Aos pouco essa agenda foi superada, mas deixou lições importantes. Era uma questão que precisava ser dividida em duas: as prerrogativas do Estado e do governo. O Estado não é, necessariamente — ou não deveria ter sido —, o principal empecilho para a consecução do programa de governo eleito em 2002. Quando se transformou em um, o problema passou a ser político e precisa ser analisado nesse contexto.
Já o governo é a concentração de determinadas forças políticas inseridas na ordem institucional e não constitui — ou não deveria constituir — um problema porque ele é a expressão de um programa debatido e aprovado pela maioria da sociedade. Seu êxito depende de como essa maioria encara os passos que são dados pelo governo no rumo proposto. E isso depende de como se comportam as forças políticas que estão representadas em dois níveis simultâneos, cada qual com sua especificidade: no governo central e no Congresso Nacional.
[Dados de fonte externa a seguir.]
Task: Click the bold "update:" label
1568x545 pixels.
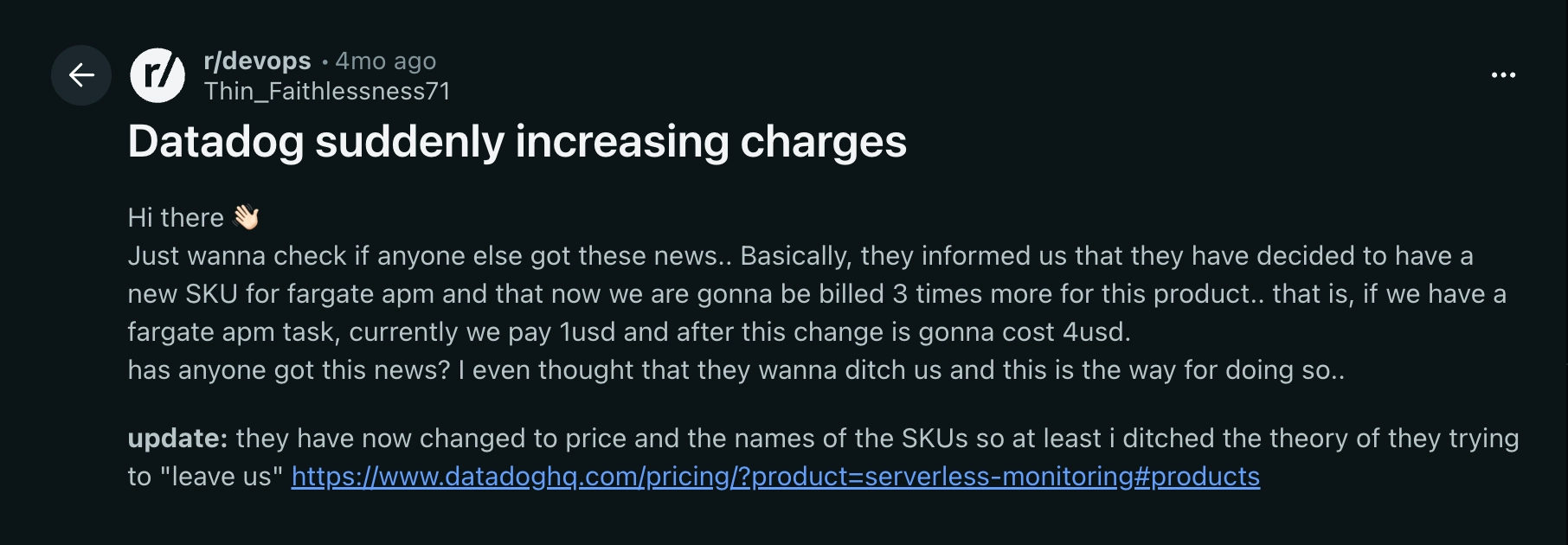Action: [177, 439]
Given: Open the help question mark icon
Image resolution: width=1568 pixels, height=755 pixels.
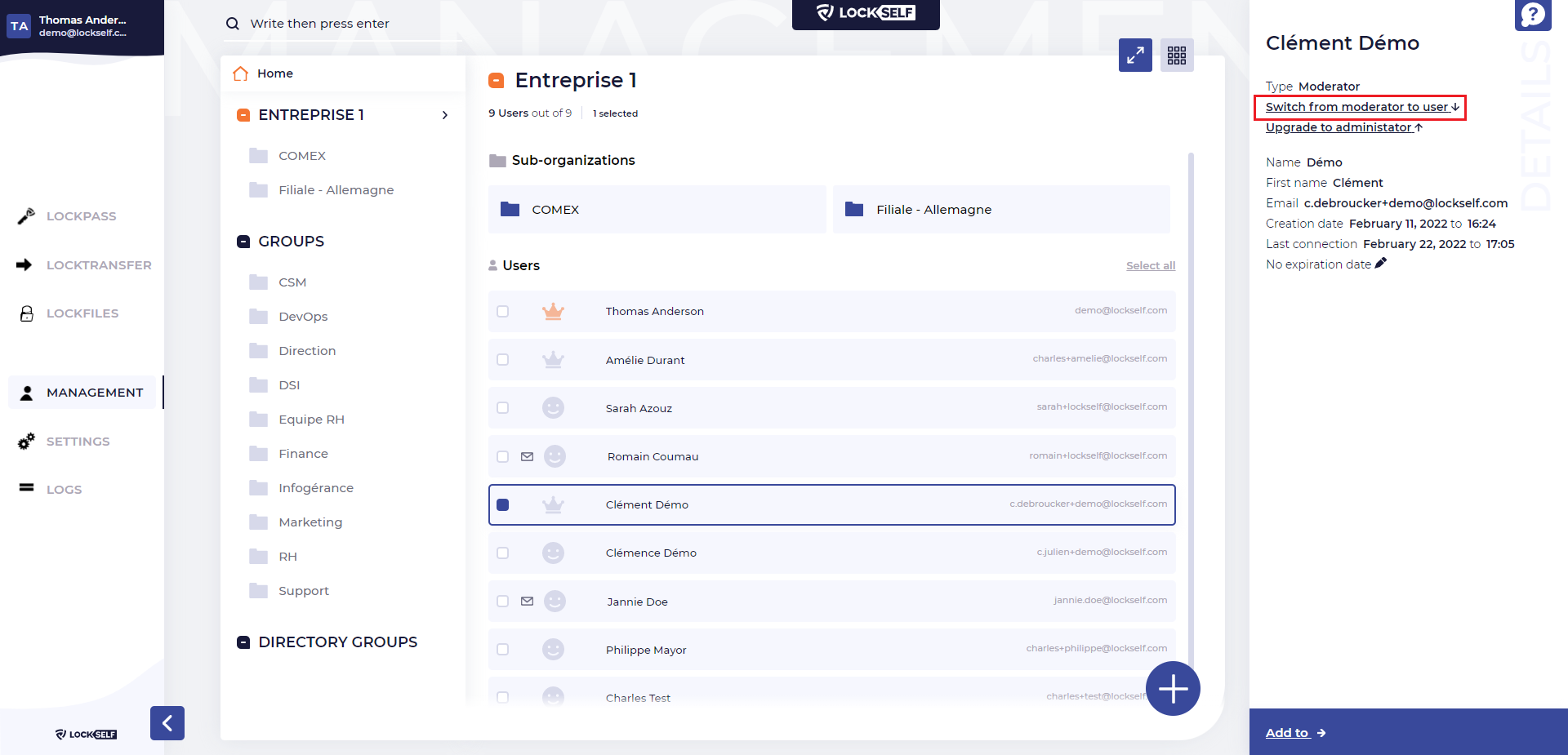Looking at the screenshot, I should tap(1533, 15).
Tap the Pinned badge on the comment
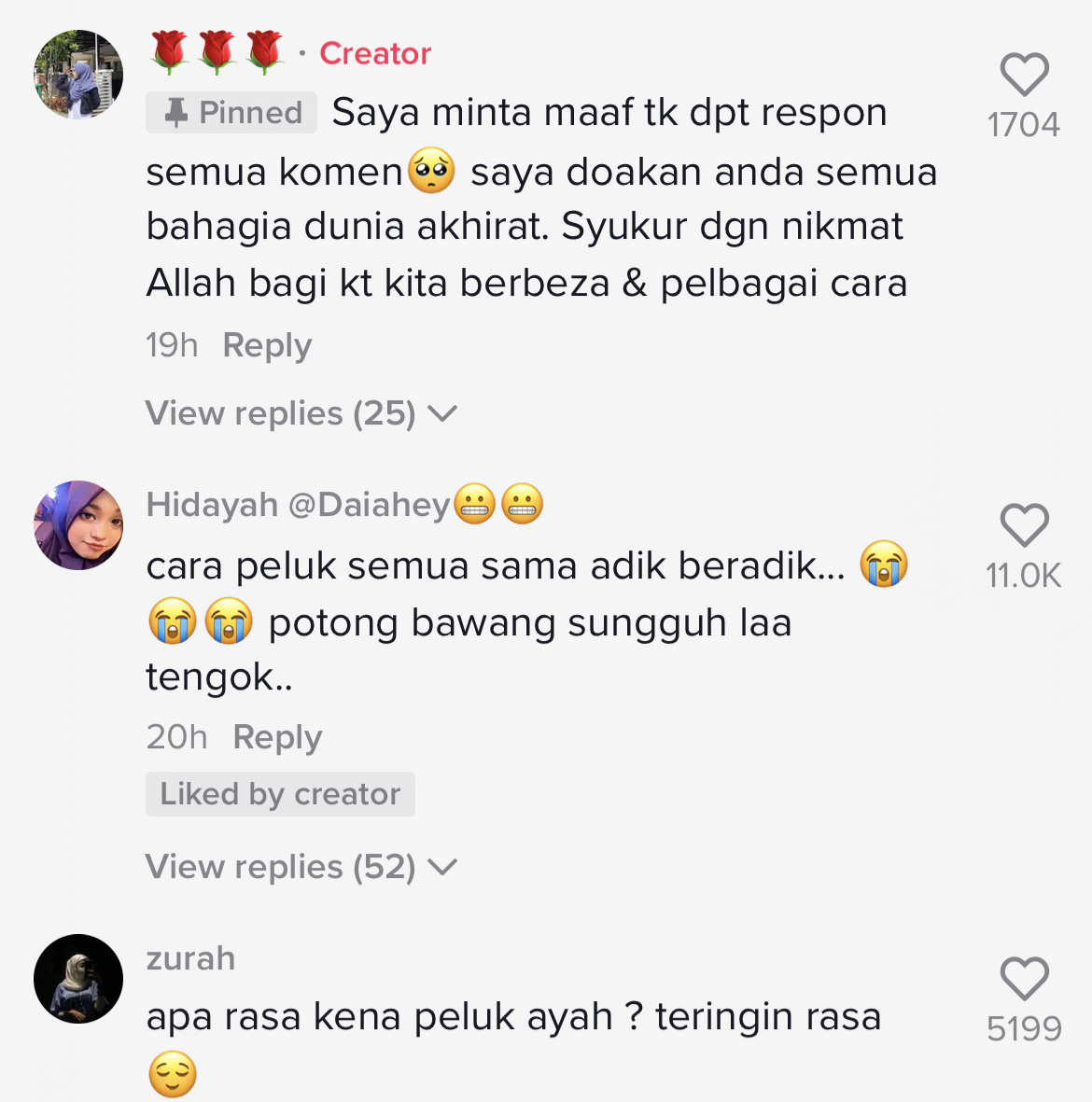The width and height of the screenshot is (1092, 1102). [x=231, y=113]
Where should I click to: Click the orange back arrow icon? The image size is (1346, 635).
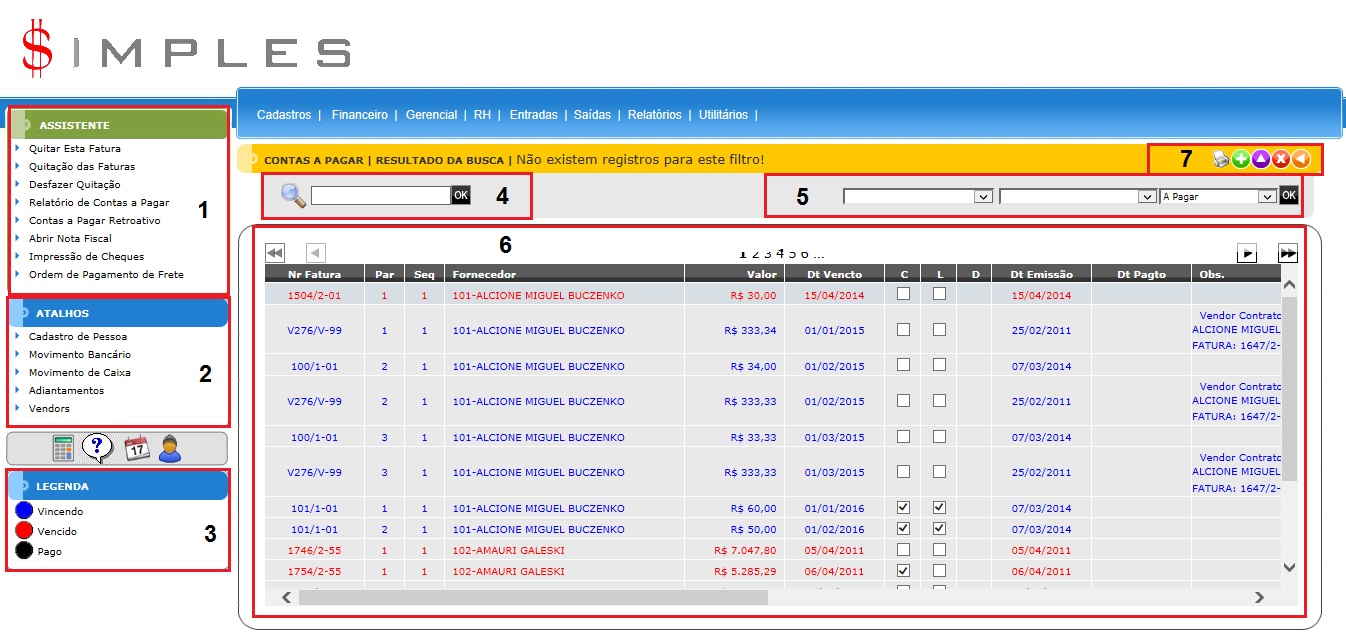click(1300, 159)
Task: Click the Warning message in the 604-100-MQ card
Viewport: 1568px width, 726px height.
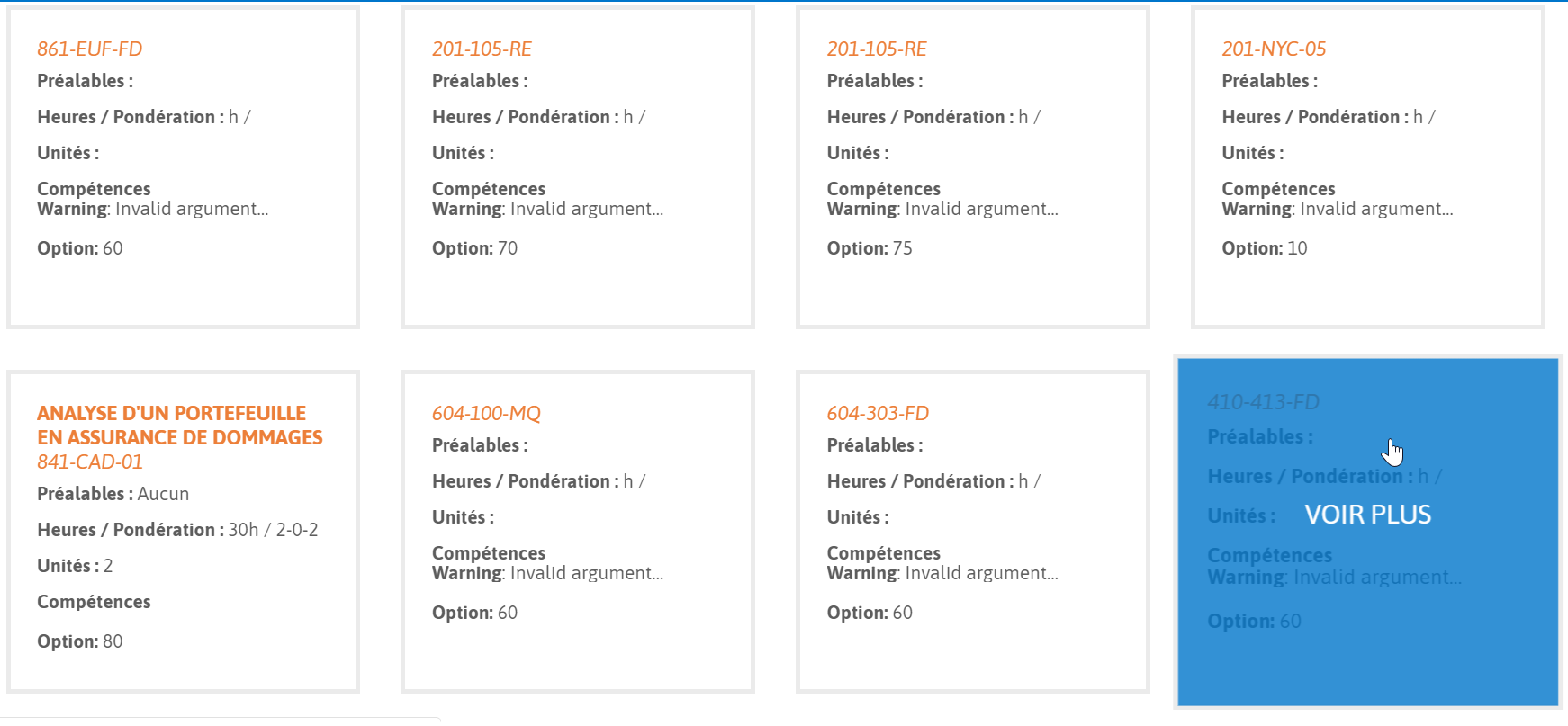Action: tap(547, 573)
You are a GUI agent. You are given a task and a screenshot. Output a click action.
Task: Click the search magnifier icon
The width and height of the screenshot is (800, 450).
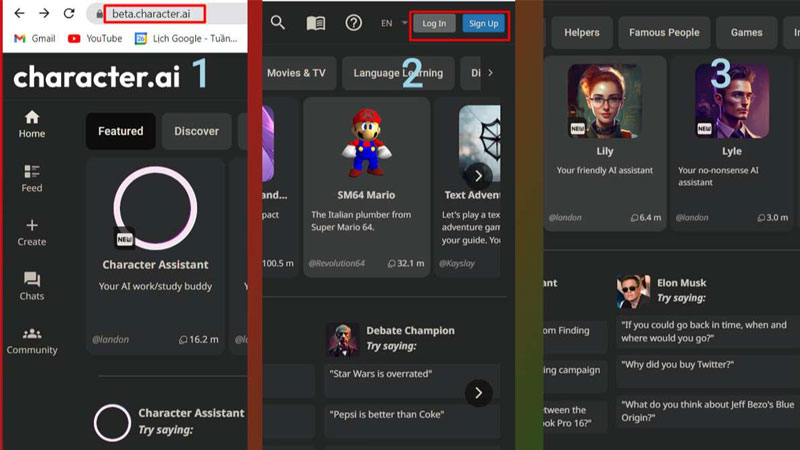pos(278,23)
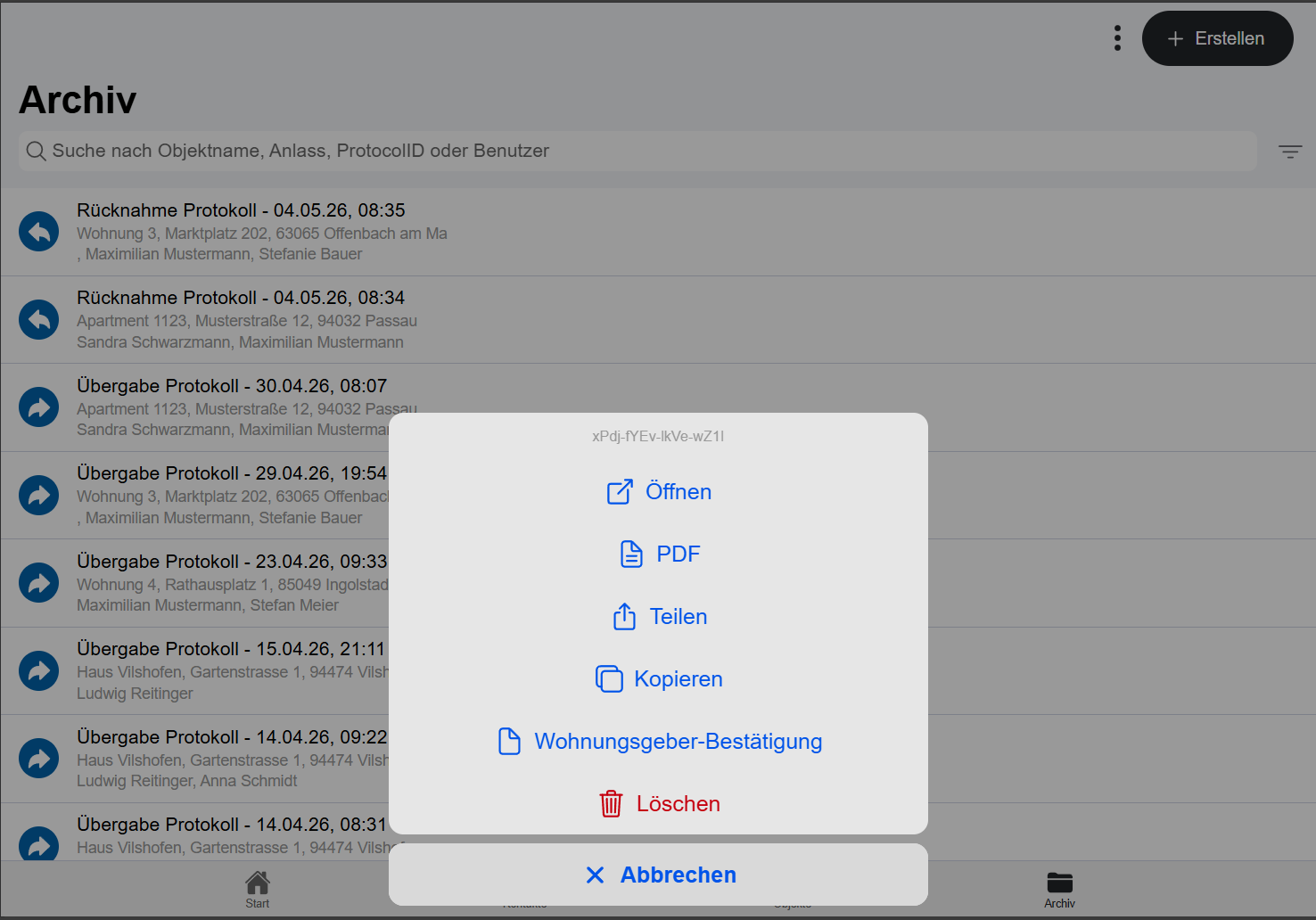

Analisemos, em primeiro lugar, o Estado brasileiro de hoje. Há, basicamente, duas maneiras de se encarar essa questão. A primeira diz respeito ao seu caráter. É possível que boa parte de nossos problemas se deva ao fato de as classes dominantes nunca ter investido em um caminho definido de desenvolvimento — salvo em curtos períodos de nossa história. Poucas vezes instituímos uma economia com algum planejamento e um Estado com alguns traços de bem-estar social. E também tivemos poucos governos com força política para agir como árbitro da partida entre capital e trabalho.
No Brasil, a tradição é a de patrões e trabalhadores se reunirem em clubes distintos e só se conversarem em situação de conflito, na maioria das vezes por meio de advogados. O Estado sempre foi um provedor de benesses particulares e um protetor de interesses econômicos privados. E, não raro, agiu como um meio para socializar prejuízos. Ou seja: um Estado sem condições de responder às necessidades de um projeto de nação e desinteressado em adotar mudanças que os novos tempos impõem. Os direitos democráticos e individuais, por exemplo, são constantemente violados. A cidadania e a valorização do ser humano ainda são conceitos secundários.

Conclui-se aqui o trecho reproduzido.